The right hon. Gentleman has not been fair to himself. He has not restated what he said. The purpose of his supplementary question was to drag in this matter of the economic situation. I would regard this as a political matter which ought to be proceeded with as soon as possible without regard to the economic situation.

Mr. Fell

In view of the initiative which was taken by a former Prime Minister, my right hon.
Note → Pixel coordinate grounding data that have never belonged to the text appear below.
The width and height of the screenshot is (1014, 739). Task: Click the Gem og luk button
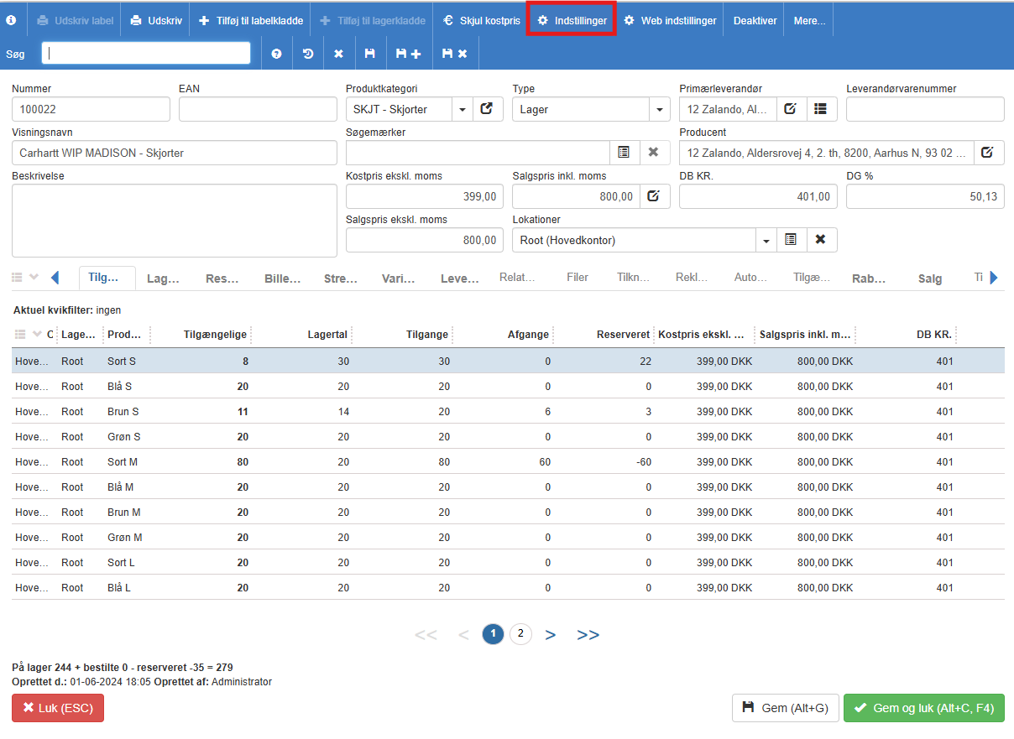923,708
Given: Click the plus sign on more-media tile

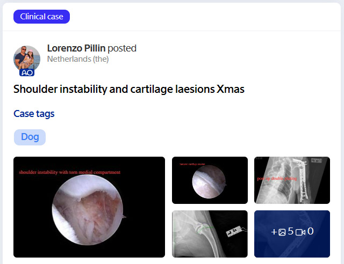Looking at the screenshot, I should tap(274, 232).
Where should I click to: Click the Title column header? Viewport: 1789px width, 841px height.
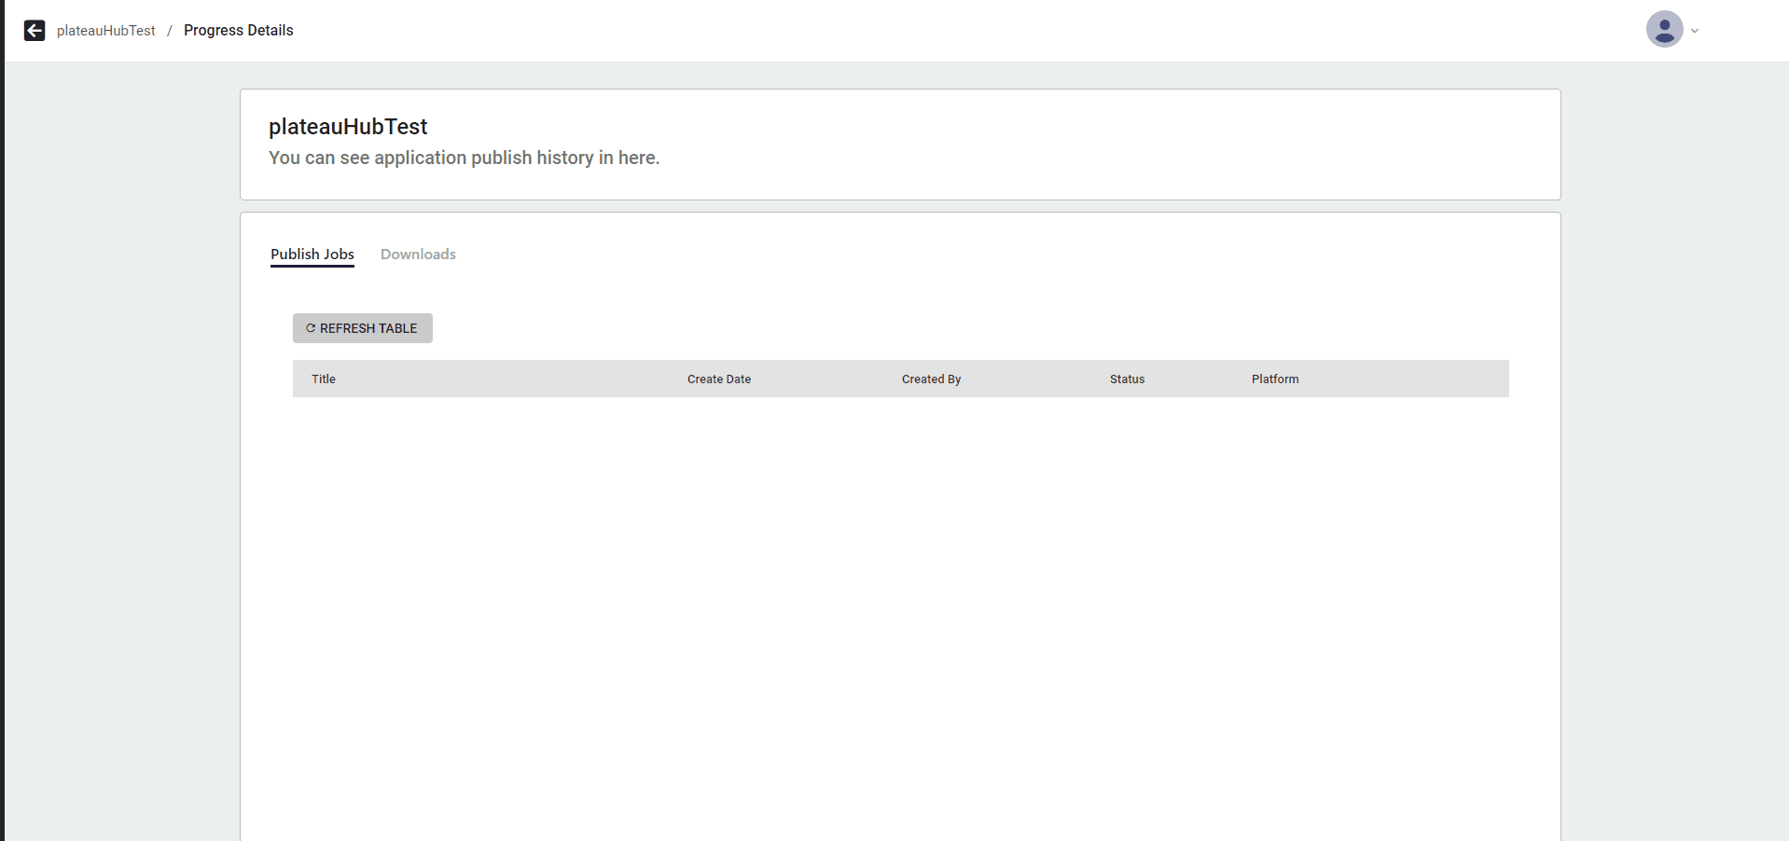pos(324,379)
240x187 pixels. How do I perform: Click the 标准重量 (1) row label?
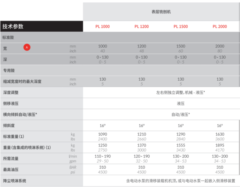(14, 136)
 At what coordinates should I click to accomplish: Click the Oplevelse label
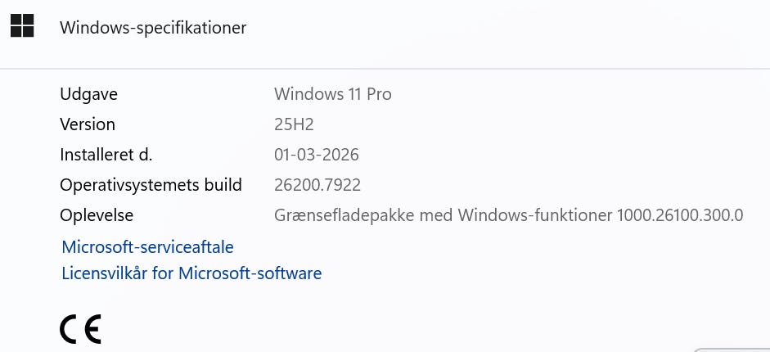coord(97,215)
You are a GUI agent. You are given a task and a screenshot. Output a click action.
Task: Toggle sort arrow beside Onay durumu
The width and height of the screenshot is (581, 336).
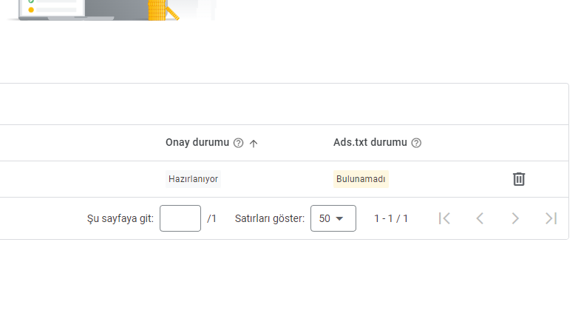pos(254,143)
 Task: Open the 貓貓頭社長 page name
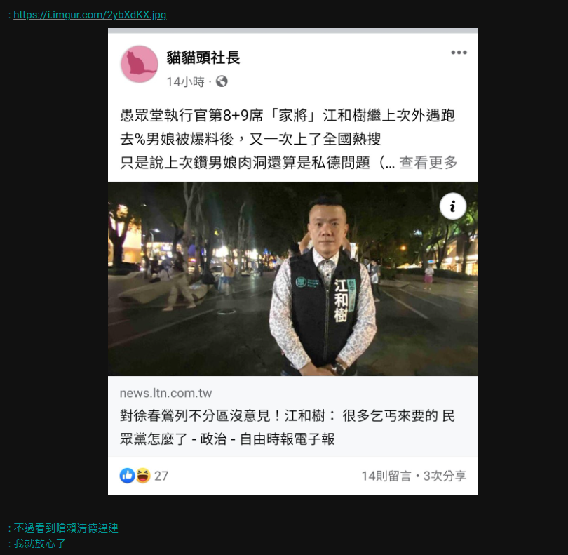pyautogui.click(x=203, y=58)
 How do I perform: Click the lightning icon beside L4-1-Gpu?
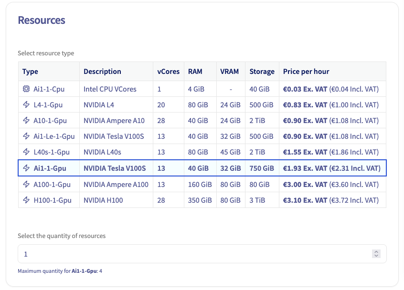click(26, 105)
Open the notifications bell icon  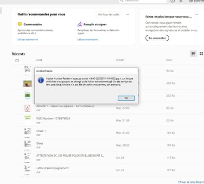[181, 1]
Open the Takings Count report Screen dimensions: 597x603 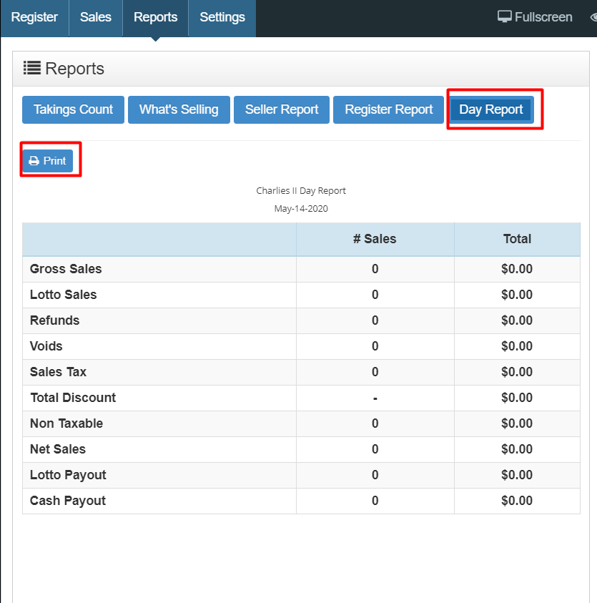[73, 109]
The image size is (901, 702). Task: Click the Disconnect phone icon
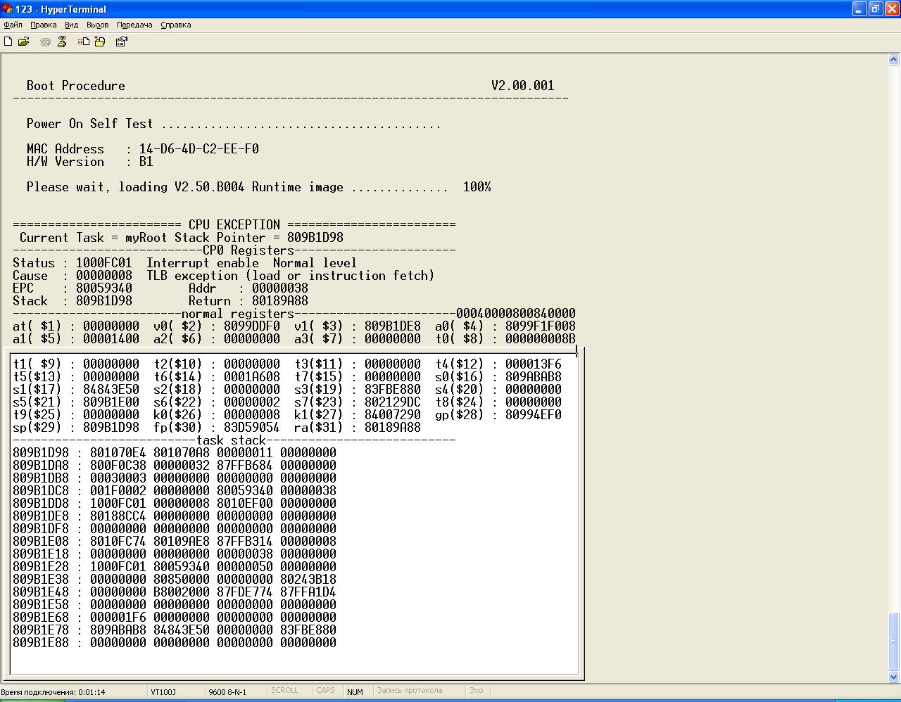point(62,42)
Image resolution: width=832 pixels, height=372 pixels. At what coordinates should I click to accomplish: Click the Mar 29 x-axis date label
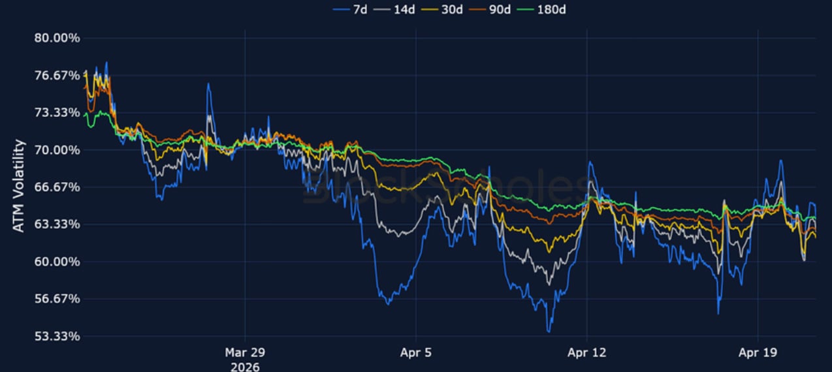(x=245, y=352)
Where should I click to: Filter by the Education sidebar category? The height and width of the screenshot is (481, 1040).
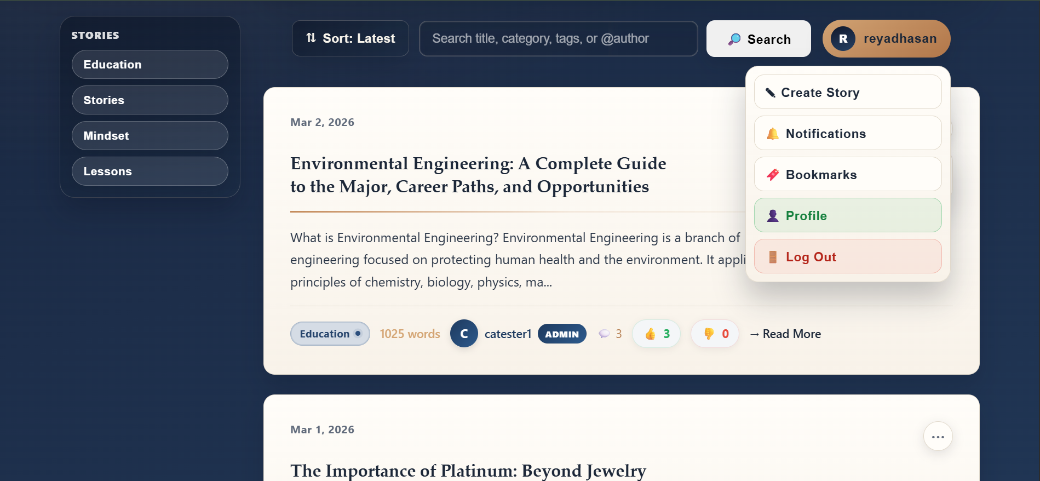tap(150, 65)
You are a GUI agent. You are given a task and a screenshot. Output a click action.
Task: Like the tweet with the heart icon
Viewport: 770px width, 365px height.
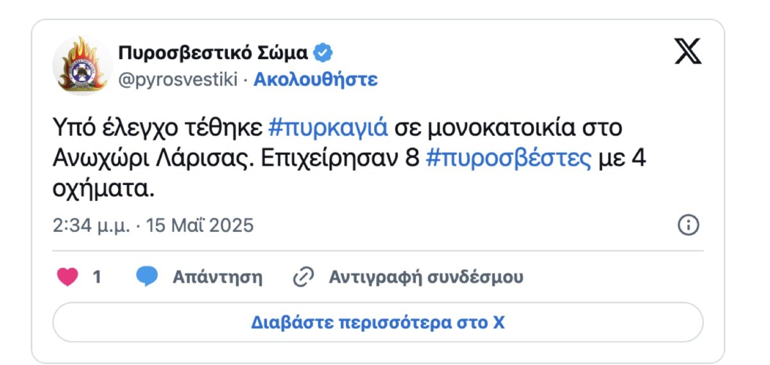click(x=67, y=277)
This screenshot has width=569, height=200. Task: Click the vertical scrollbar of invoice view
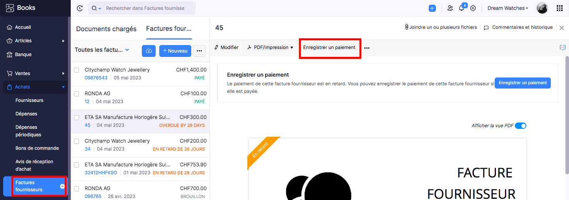[567, 115]
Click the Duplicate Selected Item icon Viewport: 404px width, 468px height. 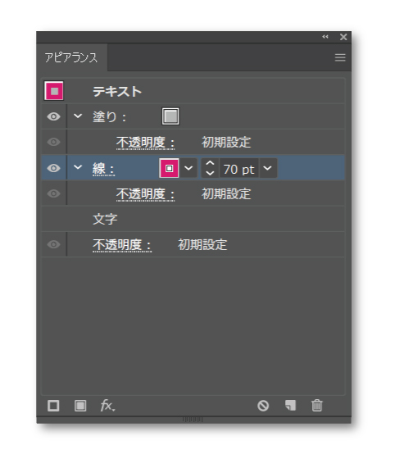coord(290,406)

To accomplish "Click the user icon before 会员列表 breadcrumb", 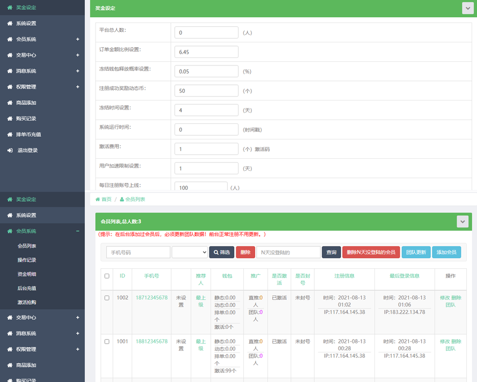I will pyautogui.click(x=122, y=200).
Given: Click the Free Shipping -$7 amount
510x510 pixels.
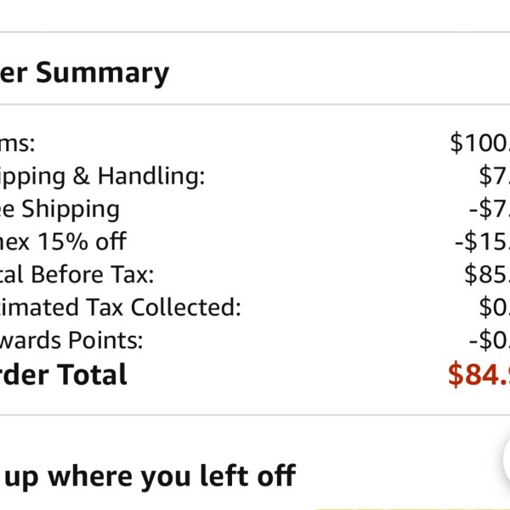Looking at the screenshot, I should pyautogui.click(x=490, y=208).
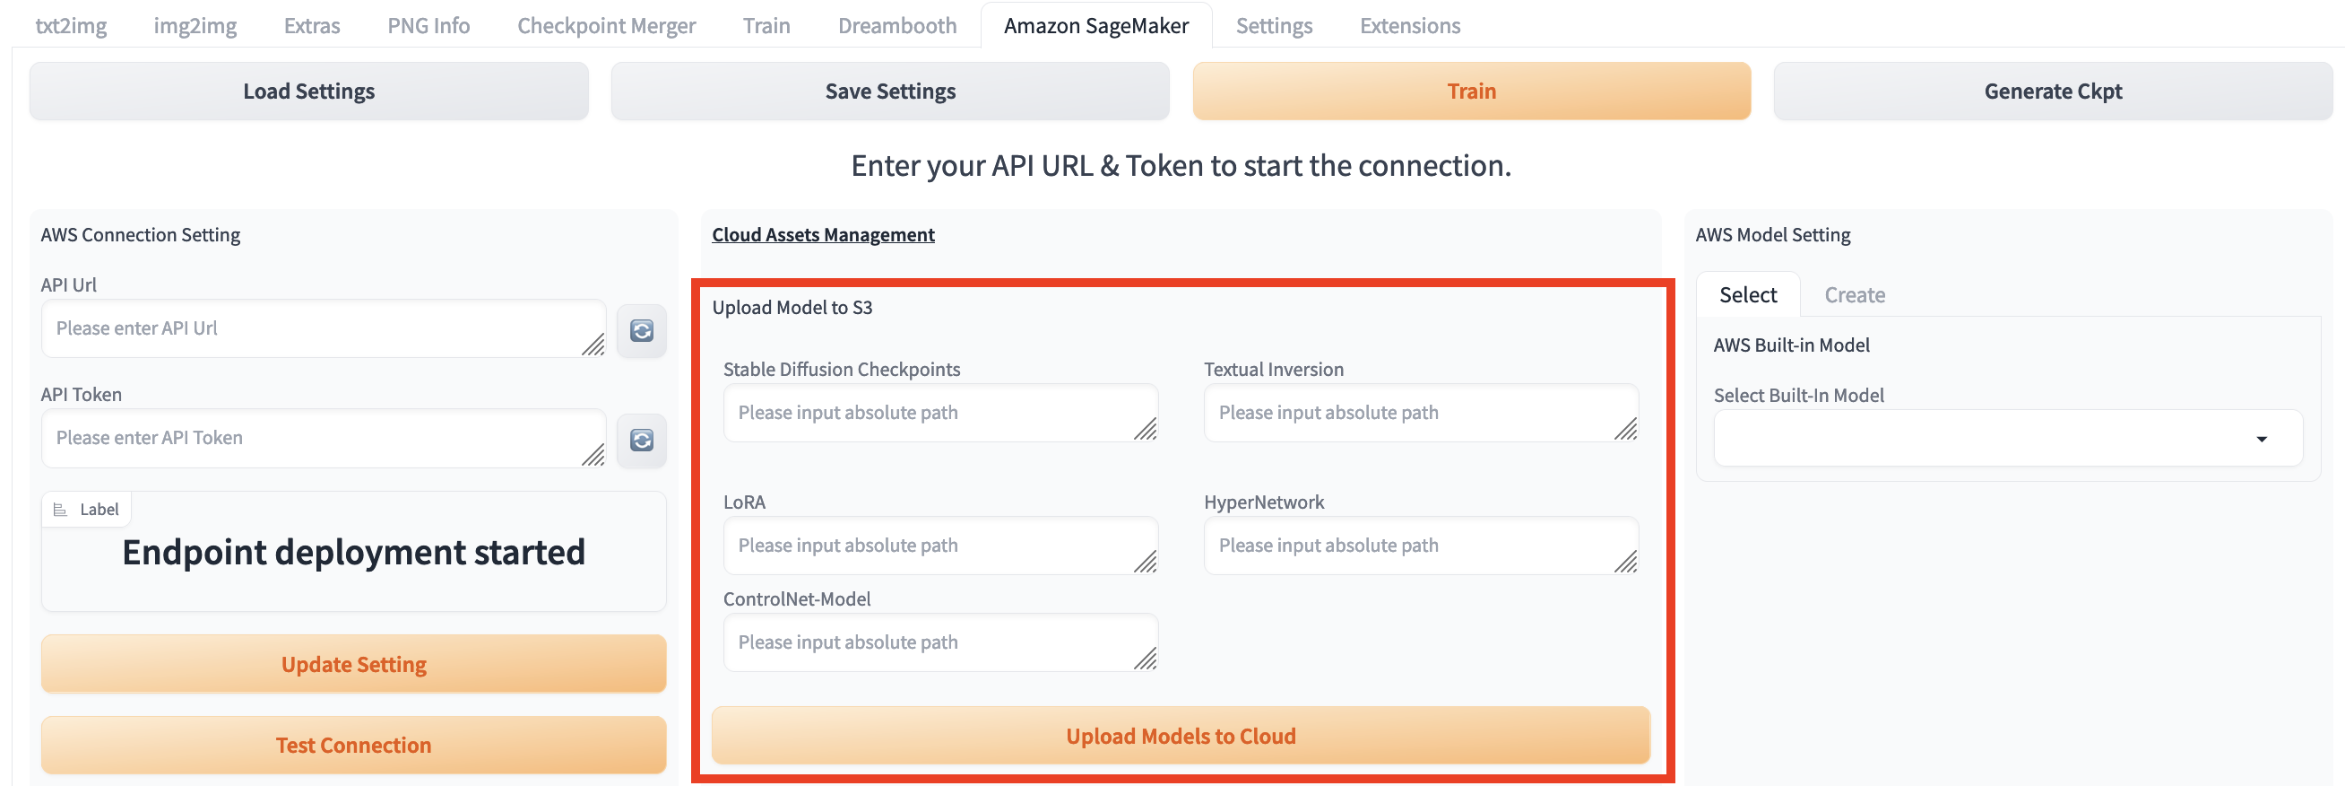Click the refresh icon beside API Token
This screenshot has height=786, width=2345.
pos(642,441)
Friend the Member for Woodford (Sir W. Churchill), will the Prime Minister consider relieving the Foreign Offices—which perhaps have not got the complete confidence of the people in every country concerned—from the burden of deciding on the agenda and have a conference between himself, President Eisenhower and whoever is to represent the Soviet Union, initially without any agenda, to try to come to some agreement, without any agenda, and to try to formulate their ideas and tell their Foreign Offices what to put on the agenda?

The Prime Minister

I would of course consider that, but I should not have thought that a Summit Conference of three, four, or whatever is to be the number of participants to try to fix an agenda would be a good way of proceeding. There are tragic precedents in this matter.

Mr. Mellish

Last week, in an exchange between the Prime Minister and my right hon. Friend the Leader of the Opposition, there was some doubt about Russian proposals for a conference of Foreign Secretaries. It was stated that a Note had been received from Russia saying that Russia was prepared to have a meeting of Foreign Secretaries to discuss the question. My right hon. Friend asked whether, if a Question was put on the subject, it could be answered? May I ask where we have got from that?

The Prime Minister

There were really two questions and I want to be quite frank about them. These are very important matters in which there is great public interest and in which I personally take the deepest possible interest. One question is, what should be the machinery? Whether it is a case of ambassadors starting discussions and Foreign Secretaries going on with them, or of the Foreign Ministers doing the whole thing without previous ambassadorial discussion, I do not think is very important. Either form of machinery would suit us if we could make progress. The real point is whether the meeting is to be limited to fixing the time and date. There is, perhaps, the question of composition, which is important. Having an agenda, not selected with the purpose I have in mind, but by writing down everything one can think of on a bit of paper and perhaps each side trying to veto the other—I do not call that a real meeting. What we want to do in that form of meeting, whether it is of ambassadors or Foreign Secretaries, or both, is to get some work done which will make the work of the Conference, when it meets, have a good chance, a reasonable chance, of achieving something.

Mr. A. Henderson

Would the Prime Minister agree that some of these basic matters, which apparently are holding up preparation for the Conference, might be discussed through diplomatic channels rather than by public correspondence?

The Prime Minister

Yes, Sir. This is always the difficulty. It is one we find in our own affairs. When someone writes a letter, who is to write the reply? There has been a great interchange of letters and at no stage has it been possible to stop the letter writing, but I observed that the President himself expressed the view that some more rapid system could be devised.

Mr. Grimond

When the Prime Minister said earlier that we were not insisting on agreement about an agenda, by "we" was he referring to the West as a whole or to Her Majesty's Government? Will he make it clear whether there is any discrepancy between the American attitude and ours, that urgent steps are being taken to clear it up, even to the extent of going to Washington itself?

The Prime Minister

When I said "we" I meant that we have to consult all the countries of N.A.T.O. which are involved. Those who perhaps will not be directly represented at the summit meeting have an almost greater right to be consulted. This is a process in which we try to reach an approximate view, but I should have thought on the main principle that the character of the preparations should be such as to make a fruitful conference. On that we are all agreed.